I want them to succeed but I fear if they don't drastically improve their Developer Experience, others will catch up and eat their lunch. TensorFlow has been hard to pick up. A few years ago when I was trying to pick this up to create some edge applications, PyTorch wasn't so much easier that it seemed worth sacrificing EdgeTPU support. But now PyTorch seems much, much easier than it did then, while TensorFlow hasn't seemed to improve in ease-of-use.

Now I'm genuinely considering sacrificing TFLite / EdgeTPU in favor of, say Jetson-esque solutions just so that I can start doing something.

Note: I am an amateur/hobbyist in this context, I am not doing Edge machine learning professionally.

Yeah, I hear you loud and clear on a lot of those points. I think the most important think honestly is the fact that most PhDs use PyTorch in academia, so industry will inevitably shift to tailor to this growing supply if possible. Of course, Coral/TFLite are really useful, so a balance will be found, but it'll be interesting to see how it plays out.
> unless they are frozen on a specific old version and have figured out an environment that works with their specific models already

Mostly this I suspect

Totally agree on the debugging. The fact that PyTorch is more pythonic and easier to debug makes it the better choice for a lot of applications.

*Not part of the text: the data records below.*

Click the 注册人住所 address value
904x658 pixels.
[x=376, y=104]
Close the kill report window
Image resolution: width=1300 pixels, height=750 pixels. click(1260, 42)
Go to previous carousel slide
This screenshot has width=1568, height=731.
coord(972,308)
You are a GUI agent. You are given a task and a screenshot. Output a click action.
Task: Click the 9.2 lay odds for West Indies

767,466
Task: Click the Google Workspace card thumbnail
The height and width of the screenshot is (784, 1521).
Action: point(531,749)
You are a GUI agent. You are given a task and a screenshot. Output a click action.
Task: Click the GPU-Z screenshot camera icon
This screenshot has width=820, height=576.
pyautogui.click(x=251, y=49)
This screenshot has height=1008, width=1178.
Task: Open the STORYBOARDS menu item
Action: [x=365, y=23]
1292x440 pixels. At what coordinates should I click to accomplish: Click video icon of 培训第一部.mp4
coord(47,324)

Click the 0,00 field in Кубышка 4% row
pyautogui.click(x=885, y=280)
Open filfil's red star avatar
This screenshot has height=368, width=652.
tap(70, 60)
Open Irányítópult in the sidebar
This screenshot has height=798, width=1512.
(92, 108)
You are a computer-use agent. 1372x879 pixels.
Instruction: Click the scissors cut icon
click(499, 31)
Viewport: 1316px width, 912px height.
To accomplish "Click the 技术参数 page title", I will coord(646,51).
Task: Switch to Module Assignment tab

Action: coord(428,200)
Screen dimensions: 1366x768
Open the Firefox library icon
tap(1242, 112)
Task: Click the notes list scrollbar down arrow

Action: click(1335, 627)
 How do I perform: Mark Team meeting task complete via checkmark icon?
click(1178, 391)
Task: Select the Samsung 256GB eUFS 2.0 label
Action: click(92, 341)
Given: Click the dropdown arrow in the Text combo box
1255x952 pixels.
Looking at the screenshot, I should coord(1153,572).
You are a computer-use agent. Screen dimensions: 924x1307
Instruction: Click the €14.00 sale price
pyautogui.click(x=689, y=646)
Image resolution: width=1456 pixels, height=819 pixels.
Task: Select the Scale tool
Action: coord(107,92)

Are you in research? I think TensorFlow's position in industry puts it in a kind of too-big-to-fail situation at this point. It'll be interesting to see what happens with JAX, but for now TensorFlow really is the option for industry.

Do you think TFLite + Coral devices will help breathe new life into TF?

> Tensorflow ... V2 had huge breaking changes

Meanwhile PyTorch doesn't follow SemVer and always has breaking changes for every minor version increment. There's always "Backwards Incompatible Changes" section for every minor version release: https://github.com/pytorch/pytorch/releases

Even TF 1 was just an extension of Google Brain: the project that took a datacenter of CPUs in Google to distinguish cats and dogs in Youtube videos with very high accuracy. I remember when Jeff Dean was talking about it the first time, it felt like magic (though it still feels like it, it’s just more optimized magic :) ).
Any other deployment issues for PyTorch you’re aware of that would help ‘close the gap’?
I think PyTorch c++ api is less mature and harder to compile into other projects. Tensorflow started with the c++ api exposed which is why the graph format is so stable and favorable to deployment in heterogeneous environments.